What you need to do —
In the listing below, find the line containing "You are a computer-use" and the line containing "Instruction: Click the". Repeat exactly those two lines and every line between them, nothing more.

Material shown —

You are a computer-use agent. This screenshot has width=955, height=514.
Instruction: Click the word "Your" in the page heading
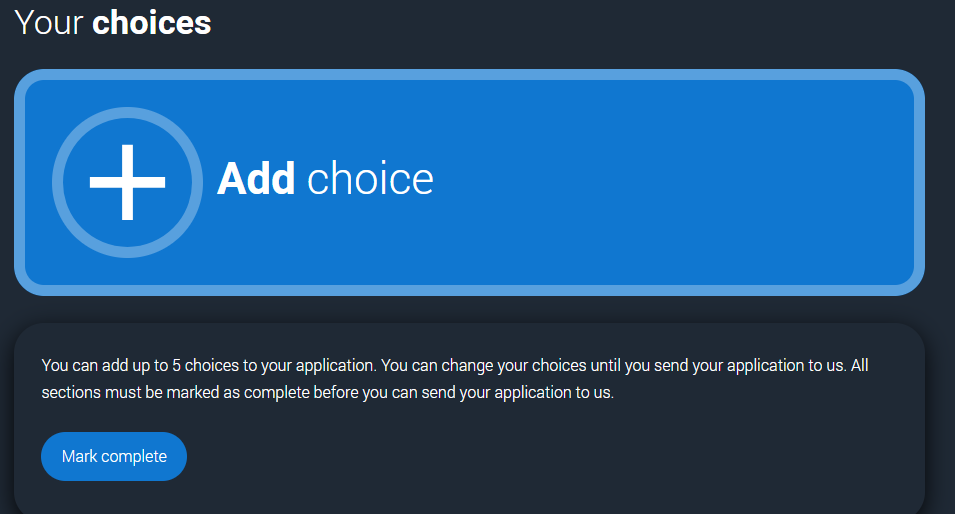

* * *

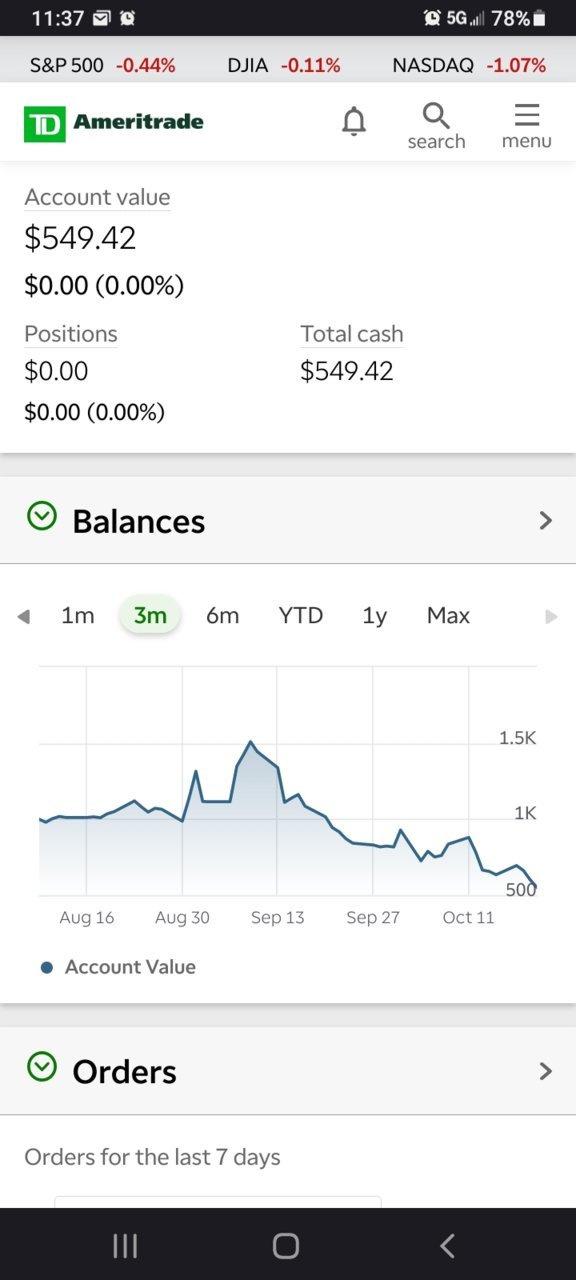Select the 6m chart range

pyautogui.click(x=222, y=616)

--

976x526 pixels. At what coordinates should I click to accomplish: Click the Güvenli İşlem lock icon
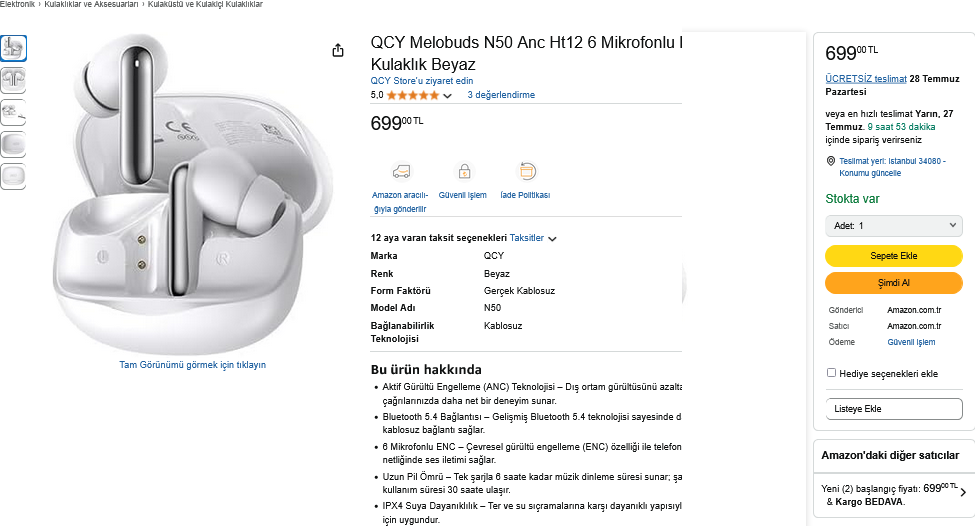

Response area —
You are a computer-use agent. This screenshot has width=955, height=514.
Instruction: Click the word "Your" in the page heading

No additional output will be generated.